RECORDS TO USE: Begin

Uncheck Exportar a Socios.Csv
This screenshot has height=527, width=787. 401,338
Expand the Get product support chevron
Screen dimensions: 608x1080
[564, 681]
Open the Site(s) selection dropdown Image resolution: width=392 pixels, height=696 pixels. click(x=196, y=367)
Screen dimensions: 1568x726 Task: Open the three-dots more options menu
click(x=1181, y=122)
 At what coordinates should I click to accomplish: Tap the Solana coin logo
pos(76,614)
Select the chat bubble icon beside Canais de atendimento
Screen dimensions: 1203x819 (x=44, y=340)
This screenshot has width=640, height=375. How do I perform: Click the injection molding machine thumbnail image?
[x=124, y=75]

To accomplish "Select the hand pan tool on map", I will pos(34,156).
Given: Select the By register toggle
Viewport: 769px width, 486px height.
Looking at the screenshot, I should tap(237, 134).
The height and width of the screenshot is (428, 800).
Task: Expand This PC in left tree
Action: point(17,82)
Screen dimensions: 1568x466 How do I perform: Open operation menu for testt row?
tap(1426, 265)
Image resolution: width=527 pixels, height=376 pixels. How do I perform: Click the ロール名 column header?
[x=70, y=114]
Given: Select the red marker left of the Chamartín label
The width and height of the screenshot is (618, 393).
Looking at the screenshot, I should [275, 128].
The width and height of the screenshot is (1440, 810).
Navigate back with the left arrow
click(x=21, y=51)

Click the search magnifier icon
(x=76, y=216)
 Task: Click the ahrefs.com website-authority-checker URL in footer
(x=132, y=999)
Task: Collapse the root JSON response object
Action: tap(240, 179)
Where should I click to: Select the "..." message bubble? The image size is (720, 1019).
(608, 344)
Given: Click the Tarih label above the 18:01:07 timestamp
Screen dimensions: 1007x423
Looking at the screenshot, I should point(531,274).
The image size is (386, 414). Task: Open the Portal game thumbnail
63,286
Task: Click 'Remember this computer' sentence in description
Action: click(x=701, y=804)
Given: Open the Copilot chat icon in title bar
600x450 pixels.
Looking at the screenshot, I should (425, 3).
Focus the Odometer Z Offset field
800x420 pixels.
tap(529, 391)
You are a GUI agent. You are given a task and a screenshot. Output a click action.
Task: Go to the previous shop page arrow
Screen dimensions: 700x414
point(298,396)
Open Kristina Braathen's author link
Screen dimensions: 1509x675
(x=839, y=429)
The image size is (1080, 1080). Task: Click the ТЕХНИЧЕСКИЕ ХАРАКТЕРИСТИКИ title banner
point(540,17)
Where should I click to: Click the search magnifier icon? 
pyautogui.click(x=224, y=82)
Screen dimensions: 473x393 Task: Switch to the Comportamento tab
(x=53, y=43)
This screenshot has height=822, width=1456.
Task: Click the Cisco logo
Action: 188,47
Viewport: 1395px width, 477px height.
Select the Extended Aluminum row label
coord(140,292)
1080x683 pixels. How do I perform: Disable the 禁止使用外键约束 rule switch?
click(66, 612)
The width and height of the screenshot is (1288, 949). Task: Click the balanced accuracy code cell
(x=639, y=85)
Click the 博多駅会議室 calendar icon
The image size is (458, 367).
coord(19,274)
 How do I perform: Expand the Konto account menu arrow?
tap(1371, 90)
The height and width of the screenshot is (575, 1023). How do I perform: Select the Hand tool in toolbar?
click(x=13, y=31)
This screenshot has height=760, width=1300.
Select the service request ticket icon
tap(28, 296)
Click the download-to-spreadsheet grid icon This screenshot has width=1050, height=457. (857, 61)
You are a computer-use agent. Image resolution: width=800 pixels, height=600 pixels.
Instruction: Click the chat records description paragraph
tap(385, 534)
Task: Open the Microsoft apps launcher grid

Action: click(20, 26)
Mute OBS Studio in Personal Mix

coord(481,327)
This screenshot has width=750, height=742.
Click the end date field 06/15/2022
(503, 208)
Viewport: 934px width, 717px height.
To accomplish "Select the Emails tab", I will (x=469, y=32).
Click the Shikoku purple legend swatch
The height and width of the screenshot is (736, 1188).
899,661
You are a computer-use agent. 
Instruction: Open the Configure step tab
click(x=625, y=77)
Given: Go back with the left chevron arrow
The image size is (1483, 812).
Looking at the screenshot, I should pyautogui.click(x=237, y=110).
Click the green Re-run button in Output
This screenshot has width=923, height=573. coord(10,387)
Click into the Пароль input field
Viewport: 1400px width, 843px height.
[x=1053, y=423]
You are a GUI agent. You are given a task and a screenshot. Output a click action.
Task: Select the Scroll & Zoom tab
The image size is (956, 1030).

RECORDS TO USE: End

Only those lines of the entries above that run from the line containing "Instruction: Open the Configure step tab" to the line containing "Task: Select the Scroll & Zoom tab", both included, should be transcribed exactly.

WRITTEN SOLUTION ▸
Instruction: Open the Configure step tab
click(x=625, y=77)
Given: Go back with the left chevron arrow
The image size is (1483, 812).
Looking at the screenshot, I should pyautogui.click(x=237, y=110).
Click the green Re-run button in Output
This screenshot has width=923, height=573. coord(10,387)
Click into the Пароль input field
Viewport: 1400px width, 843px height.
[x=1053, y=423]
You are a GUI agent. You are given a task and a screenshot. Output a click action.
Task: Select the Scroll & Zoom tab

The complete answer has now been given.